Levitt died from kidney disease at a hospital in Manhasset, New York, on January 28, 1994, at the age of 86.

==Legacy==
William Levitt came to symbolize the new suburban growth with his use of mass-production techniques to construct large developments of houses, eponymously named Levittowns, selling for under $10,000. Many other relatively inexpensive suburban developments soon appeared throughout the country. While he did not invent the building of communities of affordable single-family homes within driving distance of major areas of employment, his innovations in providing affordable housing popularized this type of planned community in the years following World War II.

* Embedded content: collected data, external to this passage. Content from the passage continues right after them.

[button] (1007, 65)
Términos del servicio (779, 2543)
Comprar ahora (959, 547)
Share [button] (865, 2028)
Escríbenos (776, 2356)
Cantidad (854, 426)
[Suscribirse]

His nicknames included "The King of Suburbia" and "Inventor of the Suburb." At his height, when he was completing one suburban house every 11 minutes, Levitt compared his successes to those of Henry Ford's automobile assembly line. Time magazine recognized Levitt as one of the "100 Most Important People of the 20th Century" in 1998.

Levitt was awarded the Frank P. Brown Medal in 1965.

==Personal life==

Levitt married Rhoda Kirshner in November 1929. They had two sons, born in 1932 and 1944. The couple divorced in 1959, and, the same year, Levitt married his long-time mistress, Alice D. Kenny, an interior decorator at Levitt & Sons, and adopted her two daughters from a previous marriage. Ten years later, in 1969, Levitt divorced his second wife and married a French art dealer, Simone Korchin.